米エネルギー省は13日、戦略石油備蓄(SPR)から第1弾として8600万バレルの原油を放出すると発表した。原油は早ければ来週末にも市場に供給される見込みである。これと同時に同省は、液化天然ガス(LNG)の輸出拡大も命じ、輸出量を1日あたり4億5千万立方フィート増やす方針を示した。
今回の措置は、イラン紛争の勃発後にエネルギー価格が急騰したことを受けた対応である。同時に、国際エネルギー機関(IEA)の加盟32か国が共同で4億バレルの石油を放出する国際協調行動の一環でもある。
エネルギー省「市場安定と備蓄強化を両立」
今回の石油放出は「緊急交換(Emergency Exchange)」方式で実施する。入札要項(RFP)によれば、企業は借り受けた原油を将来返還し、補償として追加の原油(プレミアム分)を支払う必要がある。

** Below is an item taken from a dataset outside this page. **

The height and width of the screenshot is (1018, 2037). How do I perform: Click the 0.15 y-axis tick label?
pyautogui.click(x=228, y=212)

エネルギー省は、この方式により米国の納税者の資金を使わずに市場を安定させると同時に、将来より多くの原油を回収し戦略備蓄を強化できると説明した。
エネルギー省のカイル・ハウストベイト助理部長は、今回の措置について次のように述べた。
「今回の行動は、トランプ大統領が米国のエネルギー安全保障を守り、世界市場の安定に建設的な役割を果たすことに引き続き取り組んでいることを示している」
さらにハウストベイト部長は、国際協調による放出に参加することで、世界的な不確実性が高まる中でも供給の信頼性を確保する狙いがあると説明し、米国は今後も各国と緊密に協力し、強靱なエネルギーシステムを支えるとともに、戦略石油備蓄の長期的な備蓄能力と即応態勢を維持していく考えを示した。
第1弾は8600万バレル
今回の大規模な備蓄放出は、中東情勢の緊張が高まる中で実施される。エネルギー省は、イランおよびその代理勢力による攻撃が重要な海上輸送路のエネルギー輸送を脅かし、世界の供給が途絶するリスクを高めていると指摘した。

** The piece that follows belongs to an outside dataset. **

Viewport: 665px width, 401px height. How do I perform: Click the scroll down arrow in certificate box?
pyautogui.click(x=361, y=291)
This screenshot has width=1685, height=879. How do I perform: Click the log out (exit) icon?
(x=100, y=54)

現在、米国の戦略石油備蓄量は約4億1500万バレルで、1年前の約3億9500万バレルから増加している。
第1弾として放出される8600万バレルの原油は、テキサス州ブライアン・マウンド、ルイジアナ州ウェスト・ハックベリーおよびバイユー・チョクトーの備蓄基地から放出される。関連企業による入札の締め切りは、米中部時間の3月17日となっている。
LNG輸出も拡大
石油備蓄の放出と並行して、トランプ政権は天然ガス輸出能力の強化も進めている。
エネルギー省のクリス・ライト(Chris Wright)長官は同日、ルイジアナ州のプラクミンズLNG輸出基地の輸出量を即時13%増加させることを承認した。これにより、輸出量は1日あたり4億5千万立方フィート増加する。

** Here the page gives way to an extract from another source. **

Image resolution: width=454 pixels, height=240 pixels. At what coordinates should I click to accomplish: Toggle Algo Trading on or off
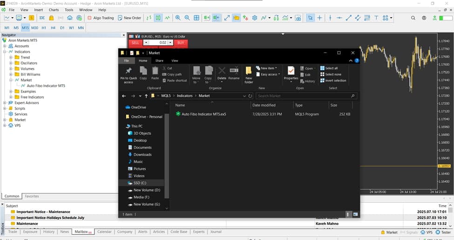tap(100, 18)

ライト長官は、イランおよびその代理勢力が世界のエネルギー供給を混乱させようとしていると指摘した上で、トランプ政権は米国のエネルギー主導力の強化に取り組んでいると強調した。
さらに、米国はすでに液化天然ガスの世界最大の生産国かつ輸出国であり、トランプ大統領と米国の技術革新により、今後数年で輸出量はさらに倍増する見通しだと述べた。
また、他の天然ガス施設でも今後数週間から数か月の間に輸出量を増やす予定だとしている。